One of the most common "diseases" I witness in leaders, teams, and organizations is failure to act in a centered and grounded way. When we fail to ground our actions in reality, we undermine our chances of being successful and increase our chances of getting stuck.
Here's a common example of not grounding action in reality. Several years ago,
I attended a project review for a team of about ten people who were in
the middle or toward the end - we couldn't tell - of a project originally
estimated to take nine months. I was asked to give an assessment of
what was going wrong and make some recommendations to get the project on
track because the project manager had, for the third month in a row,
slipped the schedule by one month.
During the review, the project manager presented a list of all the
tasks that had been completed since the last review and a newly revised
schedule and completion date. There was some discussion of how some
tasks were completed and a discussion of the potential negative impact
of the slipped schedule. Based on this, the project manager was asked
to do some rescheduling, shift people and task assignments around and
pull the date in by two weeks. However, no one talked about where the
project actually was that day. The decisions that were made in this
review weren't centered and grounded in what was actually happening.
Instead, they were a response to what had happened, what might happen,
and the fear of the impact of what might happen.
After the meeting was over I pulled the project manager aside to ask
him some questions. I started by observing, "You presented what
happened in the past month and a prediction for what might happen in
the months to come. Thank you. That was really helpful context. And it
was good to get an update on when you believe the project will finish.
However, I still don't know where the project is today and I can't make
any sound recommendations." He looked at me with some surprise. "What
do you mean? We're 75 days away from completing the project," he said.
"Well, last month you where about 75 days away from completing the
project too and clearly a lot of work has been done in the last month.
You probably aren't in the same place today as you were a month ago. So
where are you today?"
What was happening was that he was inferring where the project is today
by looking at what's happened in the past and what he predicted will
happen in the future. Grounding action in reality means knowing where
the project is today and responding to that, not responding to
predictions. He was making a common mistake of doing
planning only for prediction.
A better use of planning is to create a language for identifying where the project is today. Discussing where the project is
today grounds action in reality and enables successful management of
the project to completion. Planning that creates a language to identify
where the project is today is different than planning that only creates
a prediction for completion. Before we example how planning creates a
language that helps us coordinate action and create value, let's look
at the structure and content of a good project review.
Project reviews are structured conversations in which managing happens. Since
managing happens at multiple levels there, multiple levels of review
are needed. In general, each higher level of review will have
decreasing depth of visibility with increasing breadth of managerial
scope. However, any review can reach any level of depth in the service
of achieving its purpose. For example, reviews by more senior
management will tend toward reviewing exceptions and quality and
process effectiveness rather than status about every task
on every project.

* _The data_:
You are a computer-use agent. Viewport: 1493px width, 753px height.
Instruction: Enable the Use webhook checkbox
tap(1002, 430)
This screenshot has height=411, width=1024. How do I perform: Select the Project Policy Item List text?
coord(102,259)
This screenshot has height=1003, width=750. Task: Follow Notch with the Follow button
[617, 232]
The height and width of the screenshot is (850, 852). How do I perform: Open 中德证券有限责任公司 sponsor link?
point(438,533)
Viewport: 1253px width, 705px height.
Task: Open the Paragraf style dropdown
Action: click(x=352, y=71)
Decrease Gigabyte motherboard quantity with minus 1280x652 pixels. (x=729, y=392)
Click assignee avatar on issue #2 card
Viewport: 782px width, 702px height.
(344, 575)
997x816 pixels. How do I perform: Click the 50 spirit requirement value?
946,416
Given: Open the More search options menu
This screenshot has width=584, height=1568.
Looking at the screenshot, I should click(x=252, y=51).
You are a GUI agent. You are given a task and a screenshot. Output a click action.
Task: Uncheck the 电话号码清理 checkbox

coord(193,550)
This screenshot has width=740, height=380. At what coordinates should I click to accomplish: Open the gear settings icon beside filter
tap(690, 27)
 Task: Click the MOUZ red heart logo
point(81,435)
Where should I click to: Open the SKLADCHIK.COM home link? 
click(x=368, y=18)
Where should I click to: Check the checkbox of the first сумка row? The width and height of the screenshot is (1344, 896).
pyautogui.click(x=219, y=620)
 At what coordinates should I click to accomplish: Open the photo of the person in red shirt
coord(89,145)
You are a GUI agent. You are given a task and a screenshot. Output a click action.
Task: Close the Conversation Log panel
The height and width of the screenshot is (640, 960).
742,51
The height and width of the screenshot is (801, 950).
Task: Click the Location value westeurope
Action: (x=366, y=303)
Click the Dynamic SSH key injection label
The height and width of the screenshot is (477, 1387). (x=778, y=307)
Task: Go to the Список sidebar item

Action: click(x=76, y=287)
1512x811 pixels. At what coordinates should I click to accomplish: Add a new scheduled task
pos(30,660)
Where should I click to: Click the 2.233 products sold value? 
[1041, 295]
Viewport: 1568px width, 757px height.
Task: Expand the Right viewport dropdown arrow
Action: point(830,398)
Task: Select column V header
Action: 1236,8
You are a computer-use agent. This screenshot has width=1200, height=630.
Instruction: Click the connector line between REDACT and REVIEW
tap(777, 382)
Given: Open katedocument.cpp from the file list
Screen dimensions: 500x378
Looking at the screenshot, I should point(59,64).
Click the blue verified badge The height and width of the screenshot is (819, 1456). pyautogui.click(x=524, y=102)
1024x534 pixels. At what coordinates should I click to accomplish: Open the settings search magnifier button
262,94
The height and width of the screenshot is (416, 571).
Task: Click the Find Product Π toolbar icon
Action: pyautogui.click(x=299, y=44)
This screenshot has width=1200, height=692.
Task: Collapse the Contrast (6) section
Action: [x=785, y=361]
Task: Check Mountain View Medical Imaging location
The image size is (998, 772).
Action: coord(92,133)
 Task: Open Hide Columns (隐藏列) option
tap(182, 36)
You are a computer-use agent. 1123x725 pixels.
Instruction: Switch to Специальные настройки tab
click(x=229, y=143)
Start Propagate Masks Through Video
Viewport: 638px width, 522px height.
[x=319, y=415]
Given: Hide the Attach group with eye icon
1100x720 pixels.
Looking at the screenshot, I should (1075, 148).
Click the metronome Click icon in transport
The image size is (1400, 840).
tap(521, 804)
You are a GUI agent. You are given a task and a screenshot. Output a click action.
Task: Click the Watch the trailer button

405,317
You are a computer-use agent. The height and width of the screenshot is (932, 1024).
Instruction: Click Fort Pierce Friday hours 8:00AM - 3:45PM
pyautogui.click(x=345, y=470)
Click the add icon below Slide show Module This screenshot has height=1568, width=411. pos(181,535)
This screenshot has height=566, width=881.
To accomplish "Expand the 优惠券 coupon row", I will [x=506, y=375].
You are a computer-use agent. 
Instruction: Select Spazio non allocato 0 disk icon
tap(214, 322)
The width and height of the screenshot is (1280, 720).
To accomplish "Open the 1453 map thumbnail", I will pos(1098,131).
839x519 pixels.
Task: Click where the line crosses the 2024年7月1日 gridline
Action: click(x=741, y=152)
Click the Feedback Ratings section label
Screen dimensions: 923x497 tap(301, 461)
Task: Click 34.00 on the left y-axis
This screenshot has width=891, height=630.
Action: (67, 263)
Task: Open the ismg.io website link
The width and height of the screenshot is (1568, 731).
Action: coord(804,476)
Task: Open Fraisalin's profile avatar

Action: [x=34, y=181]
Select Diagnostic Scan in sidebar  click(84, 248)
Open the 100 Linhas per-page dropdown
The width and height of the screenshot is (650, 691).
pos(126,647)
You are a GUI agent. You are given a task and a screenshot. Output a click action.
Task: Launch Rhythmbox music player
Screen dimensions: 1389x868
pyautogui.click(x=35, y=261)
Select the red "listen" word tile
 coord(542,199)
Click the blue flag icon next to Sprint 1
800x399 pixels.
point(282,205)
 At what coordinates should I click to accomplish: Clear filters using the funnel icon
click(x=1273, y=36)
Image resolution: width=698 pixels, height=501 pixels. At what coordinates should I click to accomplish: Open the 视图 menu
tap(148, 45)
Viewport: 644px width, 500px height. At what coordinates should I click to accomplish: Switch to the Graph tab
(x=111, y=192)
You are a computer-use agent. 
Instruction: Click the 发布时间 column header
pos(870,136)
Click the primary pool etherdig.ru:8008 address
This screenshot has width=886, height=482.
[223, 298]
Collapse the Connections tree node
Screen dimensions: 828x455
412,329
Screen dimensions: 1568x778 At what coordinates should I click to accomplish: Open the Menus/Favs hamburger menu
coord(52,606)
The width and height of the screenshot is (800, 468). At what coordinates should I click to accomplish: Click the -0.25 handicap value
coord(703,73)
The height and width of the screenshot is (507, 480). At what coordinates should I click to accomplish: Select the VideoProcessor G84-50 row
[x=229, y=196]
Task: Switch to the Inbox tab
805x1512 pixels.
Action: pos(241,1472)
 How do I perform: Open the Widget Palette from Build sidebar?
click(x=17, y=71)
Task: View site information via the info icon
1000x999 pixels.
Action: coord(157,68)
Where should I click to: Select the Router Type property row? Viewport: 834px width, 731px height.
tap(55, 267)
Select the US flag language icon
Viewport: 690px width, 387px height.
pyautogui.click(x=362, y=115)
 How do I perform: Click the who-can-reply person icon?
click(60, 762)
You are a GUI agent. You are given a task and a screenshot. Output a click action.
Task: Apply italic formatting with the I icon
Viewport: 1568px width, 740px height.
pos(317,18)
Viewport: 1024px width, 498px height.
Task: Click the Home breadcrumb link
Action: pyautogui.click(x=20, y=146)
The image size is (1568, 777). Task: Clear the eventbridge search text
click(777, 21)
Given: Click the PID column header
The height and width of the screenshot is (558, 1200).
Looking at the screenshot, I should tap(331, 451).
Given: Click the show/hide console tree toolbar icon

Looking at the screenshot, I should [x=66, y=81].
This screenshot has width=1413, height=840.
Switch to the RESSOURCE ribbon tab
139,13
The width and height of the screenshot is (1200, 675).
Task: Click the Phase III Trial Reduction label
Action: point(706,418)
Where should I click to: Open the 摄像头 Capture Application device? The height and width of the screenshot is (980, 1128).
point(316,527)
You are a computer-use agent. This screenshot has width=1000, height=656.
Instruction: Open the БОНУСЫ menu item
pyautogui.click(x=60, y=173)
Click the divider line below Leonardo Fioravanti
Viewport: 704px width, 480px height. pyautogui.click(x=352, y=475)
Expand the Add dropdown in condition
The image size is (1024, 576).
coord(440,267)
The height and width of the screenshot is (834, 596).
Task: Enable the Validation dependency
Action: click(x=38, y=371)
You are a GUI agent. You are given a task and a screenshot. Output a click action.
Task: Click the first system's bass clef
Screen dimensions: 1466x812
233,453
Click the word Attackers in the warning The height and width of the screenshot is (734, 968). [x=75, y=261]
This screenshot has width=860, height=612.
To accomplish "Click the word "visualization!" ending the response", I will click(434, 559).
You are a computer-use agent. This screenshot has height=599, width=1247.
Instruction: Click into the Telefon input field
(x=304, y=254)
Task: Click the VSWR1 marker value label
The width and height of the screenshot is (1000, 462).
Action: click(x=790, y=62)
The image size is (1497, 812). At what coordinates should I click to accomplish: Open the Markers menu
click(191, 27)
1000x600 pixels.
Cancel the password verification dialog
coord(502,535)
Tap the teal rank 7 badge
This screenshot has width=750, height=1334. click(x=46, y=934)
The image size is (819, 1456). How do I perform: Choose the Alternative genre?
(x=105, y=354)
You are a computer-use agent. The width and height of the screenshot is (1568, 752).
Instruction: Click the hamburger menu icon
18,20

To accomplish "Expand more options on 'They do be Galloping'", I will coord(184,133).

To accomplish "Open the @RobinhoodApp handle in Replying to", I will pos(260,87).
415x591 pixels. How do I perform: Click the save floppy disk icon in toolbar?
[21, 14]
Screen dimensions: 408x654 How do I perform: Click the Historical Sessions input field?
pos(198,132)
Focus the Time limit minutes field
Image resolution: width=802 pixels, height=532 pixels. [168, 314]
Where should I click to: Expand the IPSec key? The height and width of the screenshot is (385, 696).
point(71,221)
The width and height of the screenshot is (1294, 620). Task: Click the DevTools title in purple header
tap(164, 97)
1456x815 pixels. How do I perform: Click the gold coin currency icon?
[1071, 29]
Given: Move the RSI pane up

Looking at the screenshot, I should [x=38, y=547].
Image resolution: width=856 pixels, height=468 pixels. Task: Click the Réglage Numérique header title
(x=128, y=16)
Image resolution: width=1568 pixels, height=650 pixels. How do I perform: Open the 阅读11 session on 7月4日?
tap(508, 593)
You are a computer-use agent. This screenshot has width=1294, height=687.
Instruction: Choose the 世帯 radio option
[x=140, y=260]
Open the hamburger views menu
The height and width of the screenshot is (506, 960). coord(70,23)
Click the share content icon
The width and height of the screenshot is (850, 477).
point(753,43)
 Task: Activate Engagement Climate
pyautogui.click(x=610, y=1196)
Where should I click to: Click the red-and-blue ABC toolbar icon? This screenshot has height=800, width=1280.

* _Exercise_: Can you continue the piece on grounding project decisions in reality, starting right after its last sentence?

* _Written response_:
The purposes of all project reviews, regardless of level, are:
- To assess where we are today
- To make decisions about what to do next
- To create commitments that create boundaries of responsibility
- To learn and improve our effectiveness in meeting commitments
This is accomplished by increasing the visibility of commitments, assessments, breakdowns, and resolutions and enabling decision-making. Regardless of level (depth of content discussed), project reviews follow the same basic format.
1. Assess the current state of projects against the plan and process of record
- What has happened since the last review? What is done?
- What is happening now? What is in-process?
- Are we on plan? Are we on process?
- What is our prediction about future milestones?
2. Identify project and process breakdowns (openings for new commitments and actions)
- Where are we not on plan?
- Where are we not on process?
- What commitments have we failed to meet?
- Where are we stuck? Where are we not taking needed action?
3. Learning from our breakdowns (where we are failing to meeting our commitments)
- What was our commitment (including conditions for satisfaction)? Is it still relevant and needed?
- What was our strategy (plan or process) for meeting it?
- What action did we take?
- What happened when we did that? How do we know that that's what happened?
- Do we have all the necessary perspectives on what happened? If not, how can we get them?
- What did we assume that turned our to be false (if anything)?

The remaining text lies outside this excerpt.